There was no statistically significant association of IHC HER2 Neu receptor expression, Ki67 expression, or molecular types with IHC leptin expression and plasma ELISA leptin values. To our knowledge, there are no published studies available to compare these parameters.

The limitations of the present study were the small sample size, unicentric focus, and the lack of a control group for comparison with BC cases. However, among the study population with paired samples of tissue and plasma, 92.3% of cases showed IHC leptin positivity which can be used for adjuvant-targeted chemotherapy. Plasma leptin levels ranged from 13.21 - 79.54 ng/ml with a mean of 40.92 ± 20.05 ng/ml. This information can be used as a baseline for BC in further case studies in larger populations to derive a cut-off value, which can be used as a screening tool for the prevention or early detection of BC. The association of IHC leptin expression and plasma leptin levels was not statistically significant.

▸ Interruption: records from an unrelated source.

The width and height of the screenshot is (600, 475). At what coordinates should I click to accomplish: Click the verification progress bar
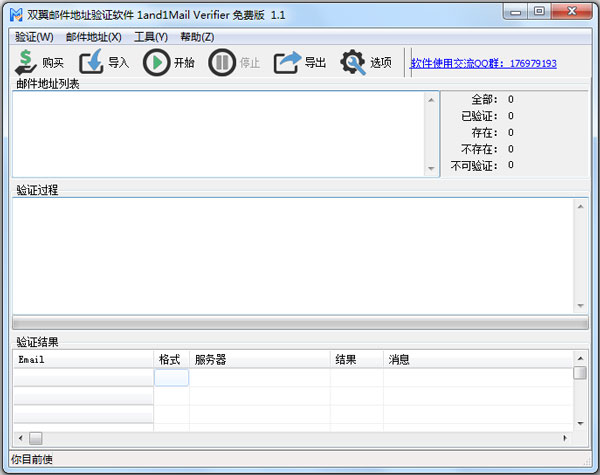(299, 324)
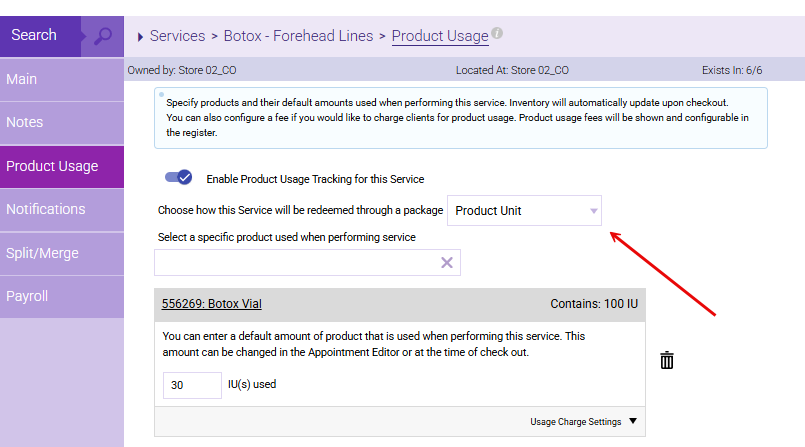Click the Search button in sidebar
The image size is (805, 447).
[40, 35]
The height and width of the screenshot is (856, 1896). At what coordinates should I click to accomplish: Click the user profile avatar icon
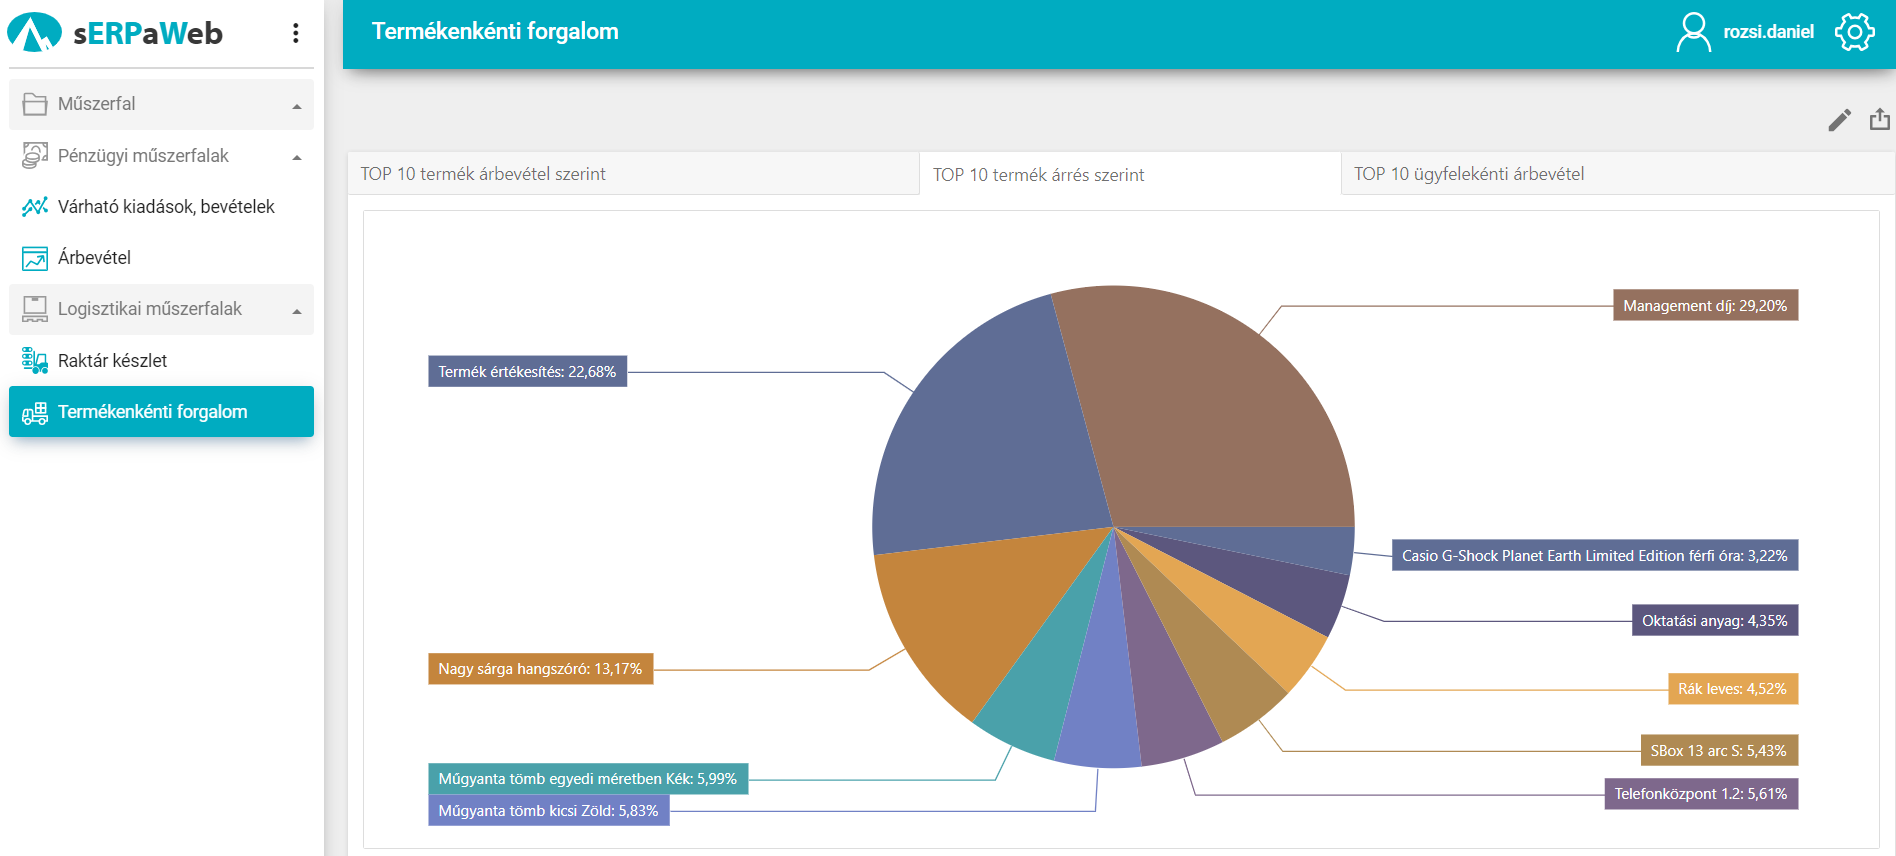(1693, 32)
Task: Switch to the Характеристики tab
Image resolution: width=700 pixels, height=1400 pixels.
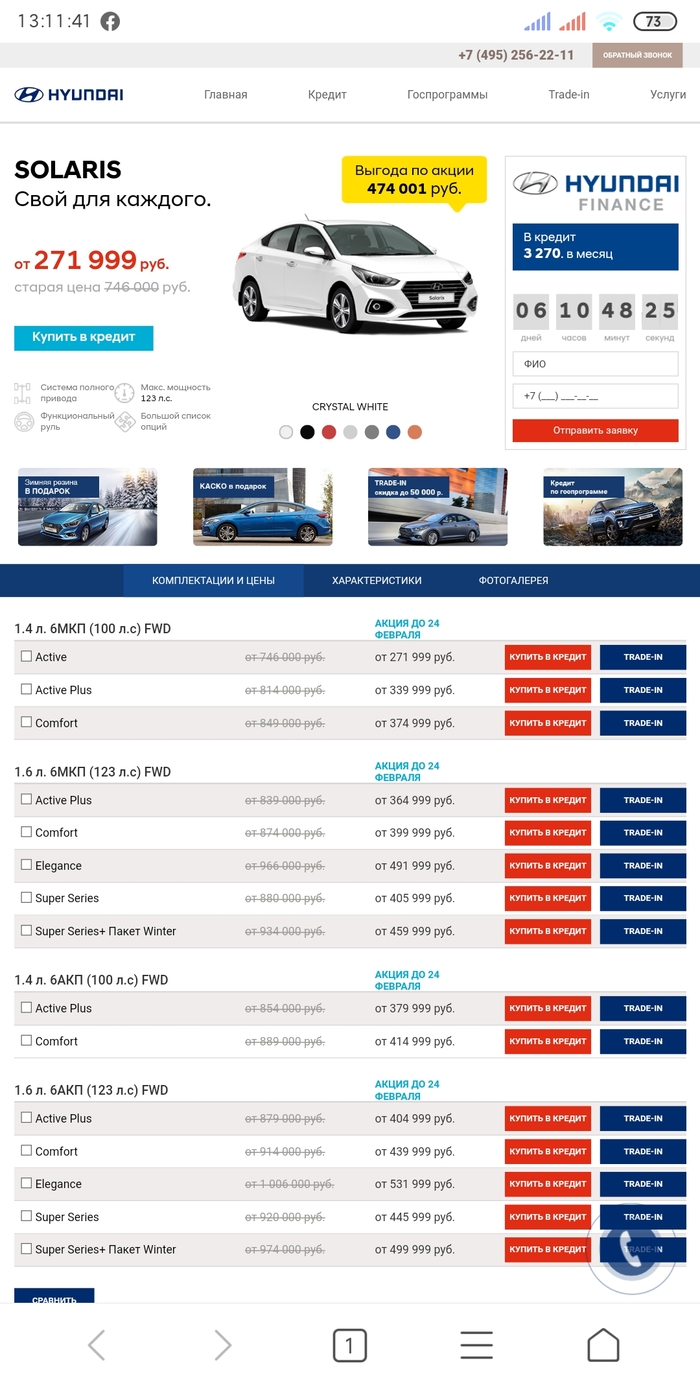Action: click(377, 580)
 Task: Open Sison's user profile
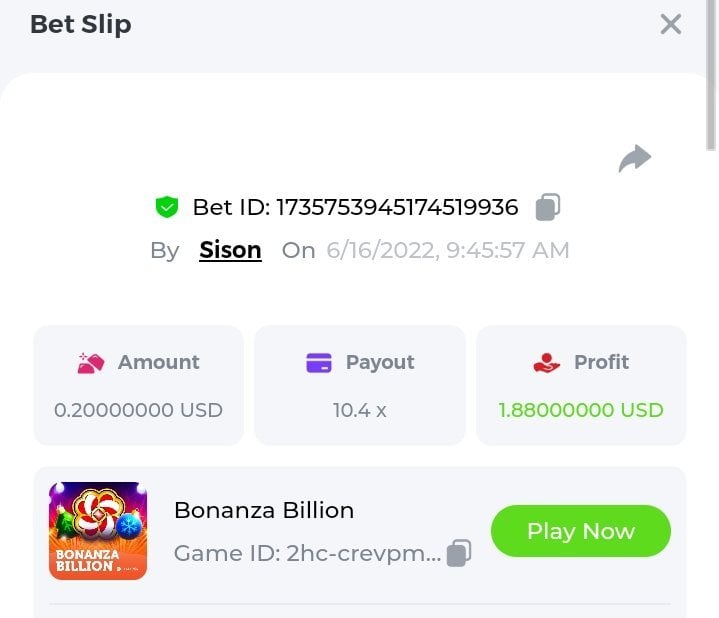[230, 250]
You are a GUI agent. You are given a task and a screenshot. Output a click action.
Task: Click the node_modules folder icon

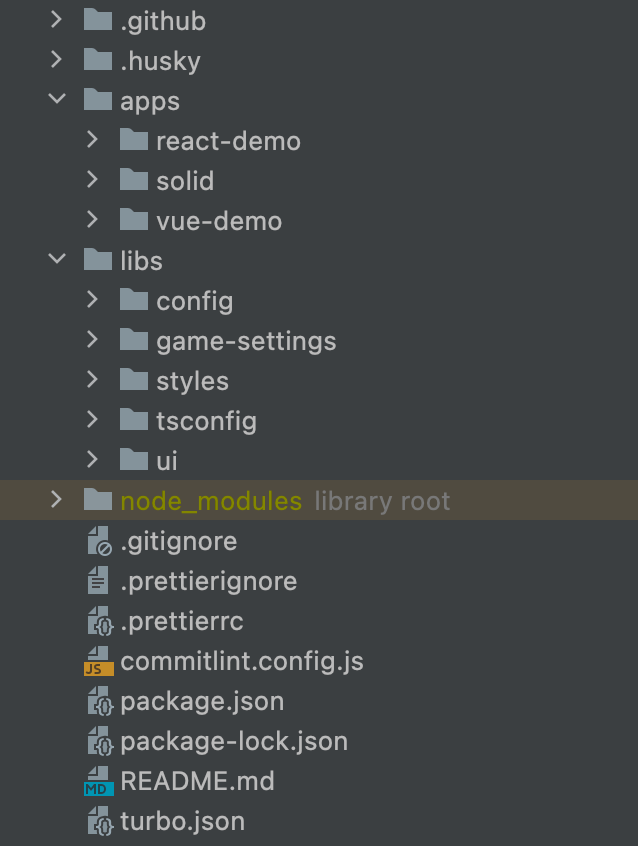pos(97,500)
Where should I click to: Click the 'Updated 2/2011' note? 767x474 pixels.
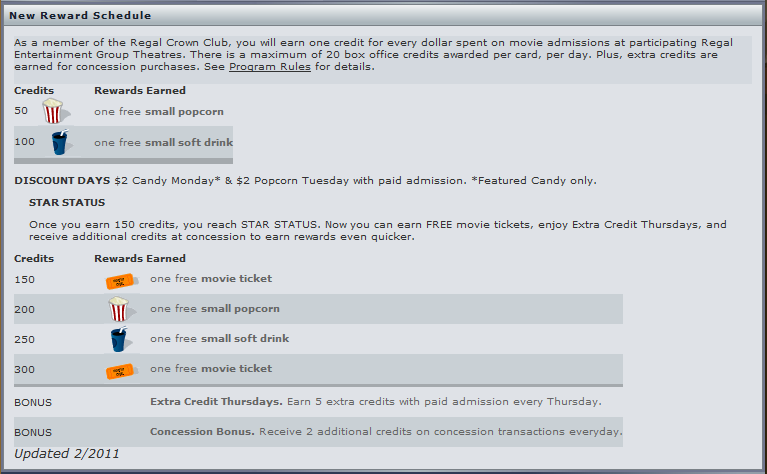coord(67,453)
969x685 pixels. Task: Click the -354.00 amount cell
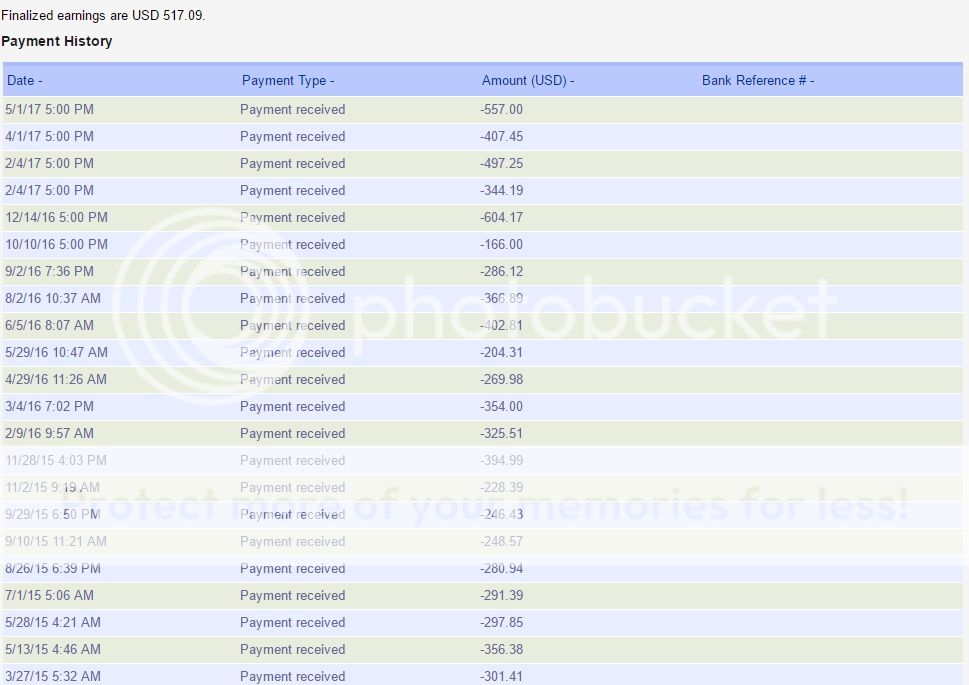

Among various clinicopathological parameters studied, the association of IHC leptin expression in relation to the size (p-value 0.04) and stage (p-value 0.05) of tumors was statistically significant. Plasma ELISA leptin levels in relation to parity (p-value 0.04), estrogen (p-value 0.01), and progesterone (p-value 0.005) receptors were statistically significant.

Conclusions

In 92.3% of the cases, IHC leptin positivity was identified. The mean plasma ELISA leptin level was 40.92 ± 20.05 ng/ml. IHC leptin expression had a statistically significant association with the size and stage of the tumor. Plasma ELISA leptin levels had statistically significant associations with parity, estrogen, and progesterone receptors.

Abbreviations

BC: Breast cancer, BMI: Body mass index, CCL-2: Chemokine ligand-2, CCL-5: Chemokine ligand-5, ELISA: Enzyme linked immunosorbent assay, ER: Estrogen Receptor, FNAC: Fine needle aspiration cytology, H&E: Haematoxylin and Eosin, Her 2: Human epidermal growth factor receptor 2, IHC: ImmunohistochemistryIL-6: Interleukin-6, K2 EDTA: Dipotassium ethylenediaminetetraacetic acid, LVI: Lymphovascular invasion, NPI: Nottingham Prognostic index, PR: Progesterone Receptor, SPSS: Statistical Package for the Social Sciences, TIL: Tumour infiltrating lymphocytes

Acknowledgments

None.

Author’s contributions

Jahnavi Reddy Yeduguri: Data collection, literature search, statistical analysis, Manuscript writing; Kalyani Raju: Concept, literature search, manuscript writing, manuscript editing, manuscript reviewing; Sreeramulu Patrapalli Nadipanna: Data collection, manuscript reviewing. All authors read and approved the final manuscript.

Funding

None.

Availability of data and materials

Data and materials used and/or analyzed during the current study are available from the corresponding author on reasonable request.

Ethics approval and consent to participate

This study was conducted in accordance with the amended Declaration of Helsinki. The institutional review board approved the study (IEC-571(a)/2020-21), and all participants provided written informed consent.

Consent for publication

Not applicable.

Competing interests

The authors declare that they have no competing interests.